Oct 6, 2010 | Article

On September 30, Ecuador underwent a period of rebellion when police forces took to the streets in a revolt against a law passed by congress that ended the practice of awarding medals and salary bonuses for every police and military promotion. The ramifications of the protest paralyzed the country and forced the president to declare a state of emergency.

 

The events unfolded when President Rafael Correa unsuccessfully attempted to address the rebel police forces to explain the need for the austerity measures taken in the new law that cut job bonuses and extended the time period necessary for promotion from five to seven years. The violence erupted when the Correa tried to enter a police barracks and was tear-gassed by police. The president was then rushed by his security forces to the nearby police hospital to take refuge.

The rebellious police forces besieged the hospital and held the president hostage. These events sparked anger and chaos in the country and led police officers to lay down burning tire barricades to block access routes leading to the capital city of Quito and to shutdown major airports. Citizens were affected by the closure of schools and businesses as they were left vulnerable by the absence of police protection. There were also reports of looting and robberies in several supermarkets and banks in the capital.

“The government declared a state of siege, putting the military in charge of order, suspending the civil liberties and allowing warrantless searches.” After hours of being held captive, the military extracted the president from the police hospital and delivered him to the presidential palace. President Correa and his ministers’ claim that the police forces and protesters involved in the events were spurred on by political opposition forces having strong ties with the police and military. Despite such allegations, “there was no evidence of opposition ties to the police protesters.”

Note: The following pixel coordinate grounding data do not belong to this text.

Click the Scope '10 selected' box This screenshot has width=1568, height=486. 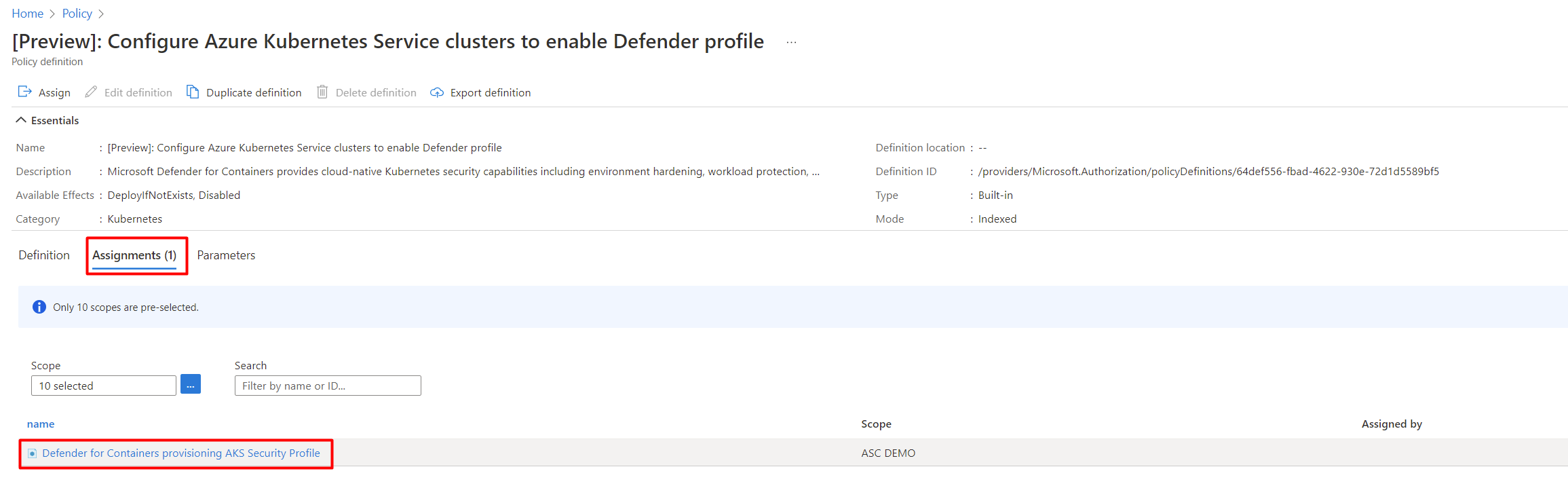tap(103, 386)
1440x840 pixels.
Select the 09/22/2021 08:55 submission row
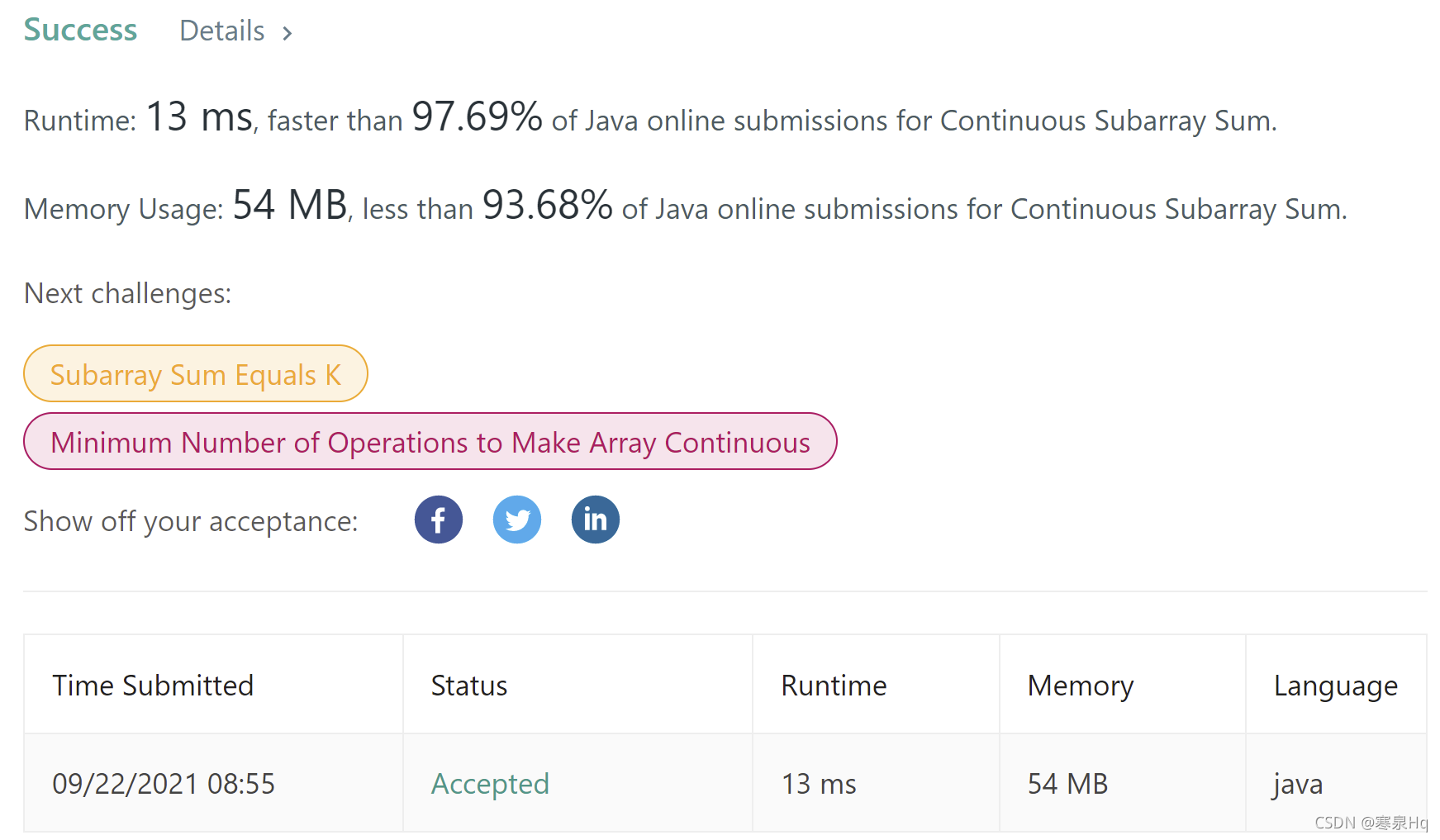click(164, 783)
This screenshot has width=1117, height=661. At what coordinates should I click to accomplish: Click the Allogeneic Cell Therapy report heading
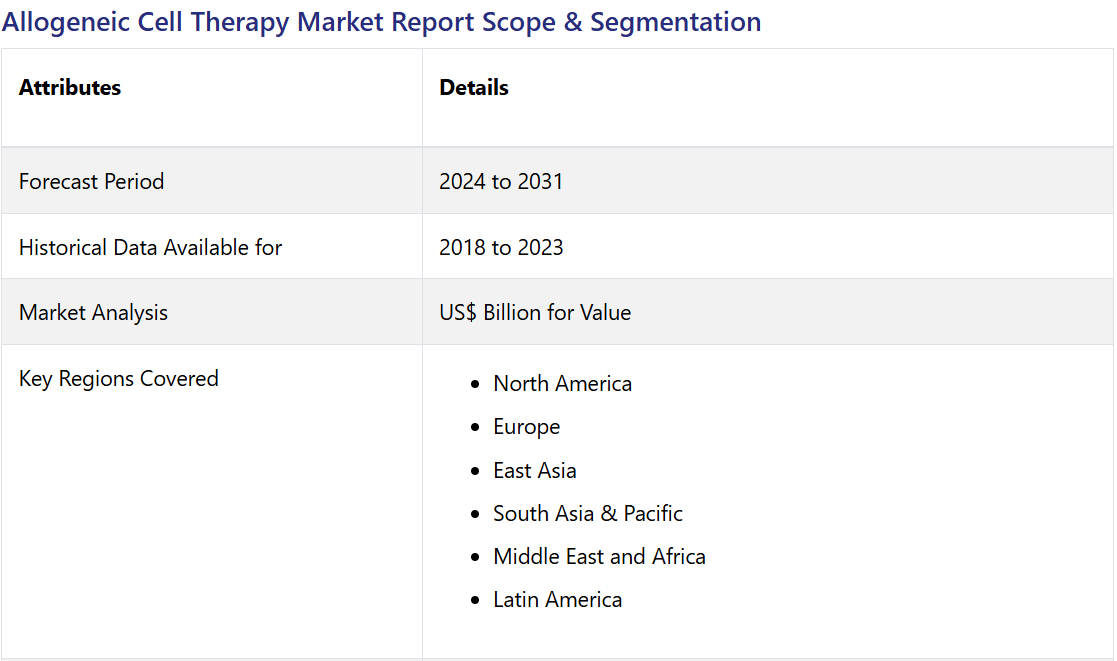pyautogui.click(x=381, y=22)
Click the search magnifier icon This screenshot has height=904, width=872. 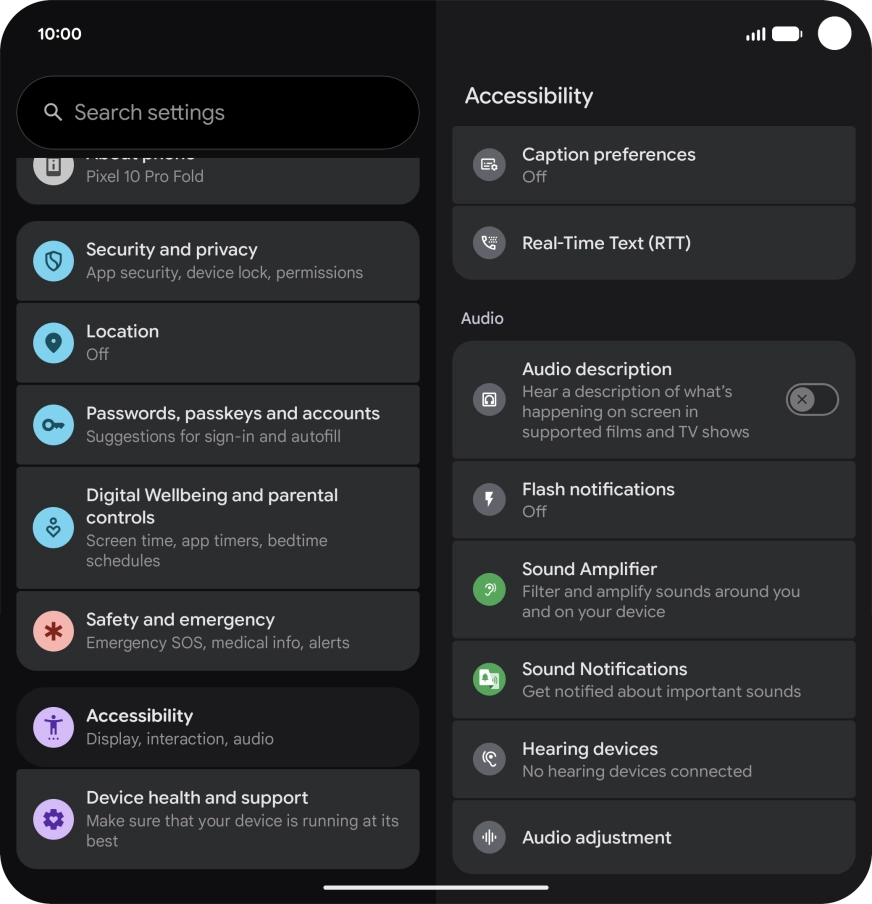[x=53, y=112]
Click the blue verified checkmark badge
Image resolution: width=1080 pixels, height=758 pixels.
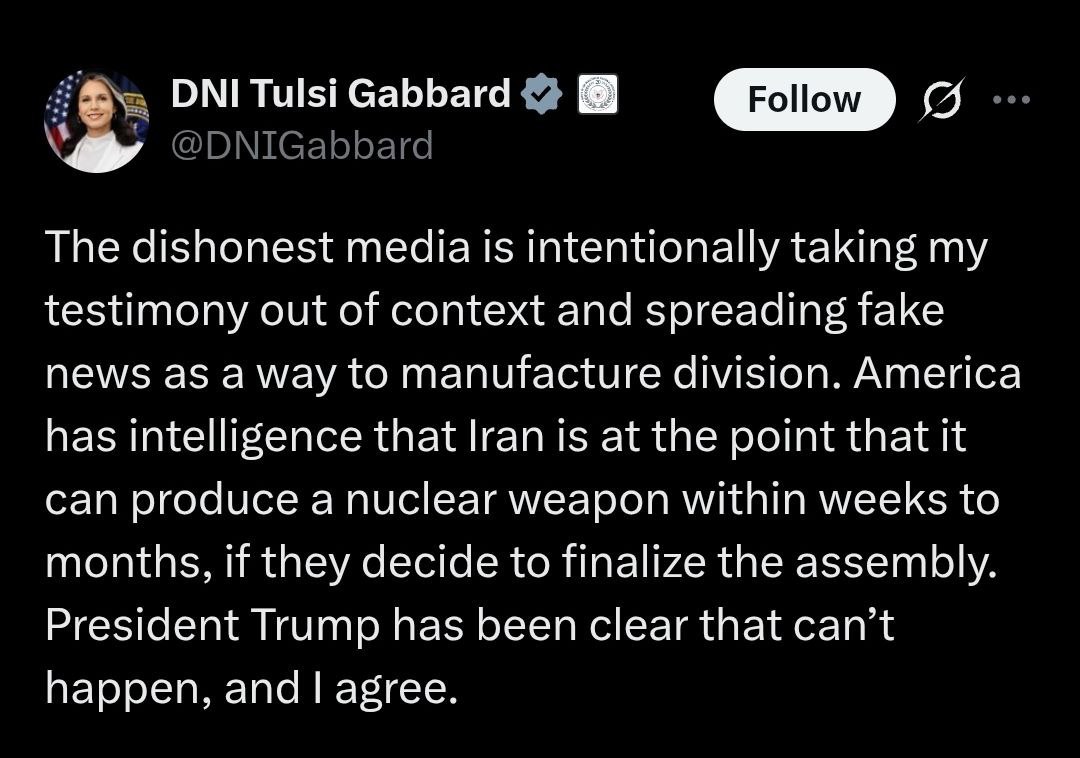pyautogui.click(x=543, y=94)
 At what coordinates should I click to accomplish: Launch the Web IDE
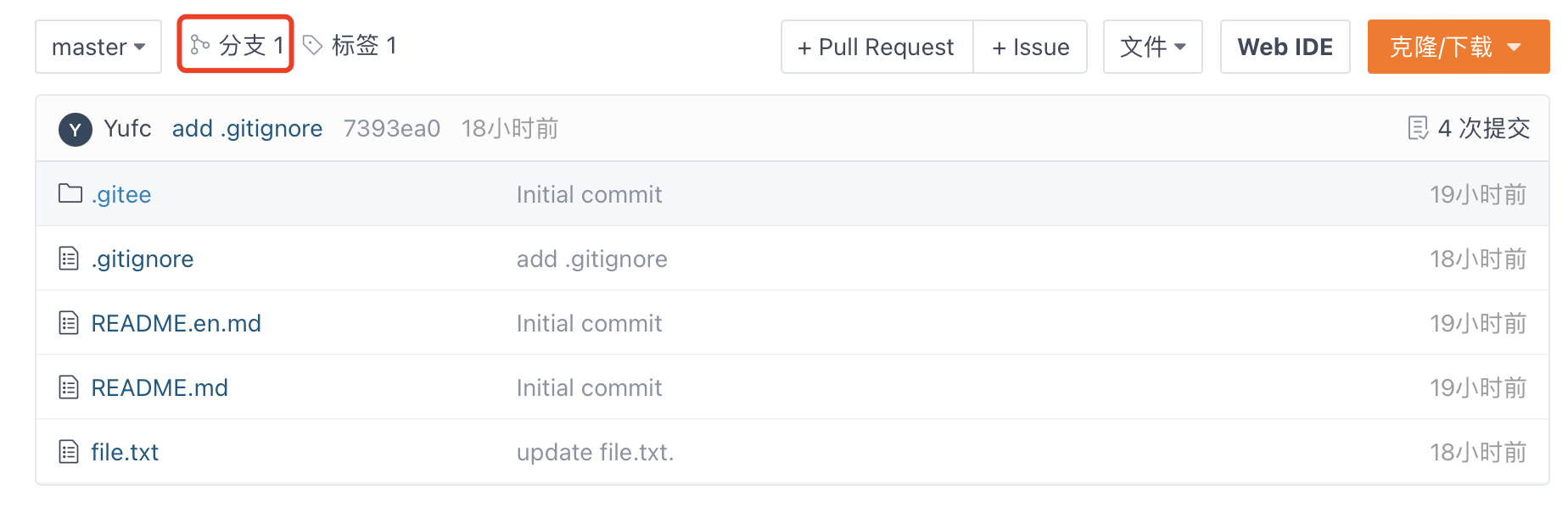point(1285,47)
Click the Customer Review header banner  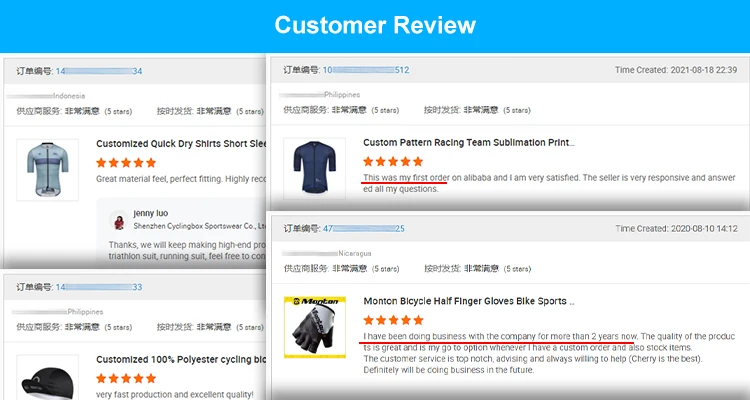(375, 26)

The events that erupted in Ecuador on Thursday serve as a reminder of the fragility of security institutions. Although no large opposition forces seem to have spearheaded the “coup” on the president and his government, the message is clearly a call for reform. The lack of strong institutions and the “polarized atmosphere” which has been blamed on president Correa—“people feel there are no checks and balances on presidential power”— are some of the underlying problems that caused the protest to escalate into a state of emergency.